Computational Thinking Practice 4: Analyzing Problems and Artifacts

The results and artifacts of computation and the computational techniques and strategies that generate them can be understood intrinsically both for what they are as well as for whay they produce. They can also be analyzed and evaluated by applying aesthetic, mathematical, pragmatic, or other criteria. Students in this course design and produce solutions, models, and artifacts, and they evaluate and analyze their own computational work as well as the computational work others have produced. Students are expected to:

  • Evaluate a proposed solution to a problem.
  • Locate and correct errors.
  • Explain how an artifact functions.
  • Justify appropriateness and correctness of a solution, model, or artifact.

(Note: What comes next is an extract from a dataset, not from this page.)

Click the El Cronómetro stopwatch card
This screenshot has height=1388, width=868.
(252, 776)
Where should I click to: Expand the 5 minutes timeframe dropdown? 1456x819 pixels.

Computational Thinking Practice 5: Communicating

Students in this course describe computation and the impact of technology and computation, explain and justify the design and appropriateness of their computational choices, and analyze and describe computational artifacts and the results or behaviors of such artifacts. Communication includes both written and oral descriptions supported by graphs, visualizations, and computational analysis. Students are expected to:

  • Explain the meaning of a result in context.
  • Describe computation with accurate and precise language, notations, or visualizations.
  • Summarize the purpose of a computational artifact.

Computational Thinking Practice 6: Collaborating

Innovation can occur when people work together or independently. People working collaboratively can often achieve more than individuals working alone. Learning to collaborate effectively includes drawing on diverse perspectives, skills, and the backgrounds of peers to address complex and open-ended problems. Students in this collaborate on a number of activities, including the investigation of questions using data sets and the production of computational artifacts. Students are expected to:

  • Collaborate with another student in solving a computational problem.
  • Collaborate with another student in producing an artifact.
  • Share the workload by providing individual contributions to an overall collaborative effort.
  • Foster a constructive, collaborative climate by resolving conflicts and facilitating the contributions of a partner or a team member.
  • Exchange knowledge and feedback with a partner or team member.
  • Review and revise their work as needed to create a high-quality artifact.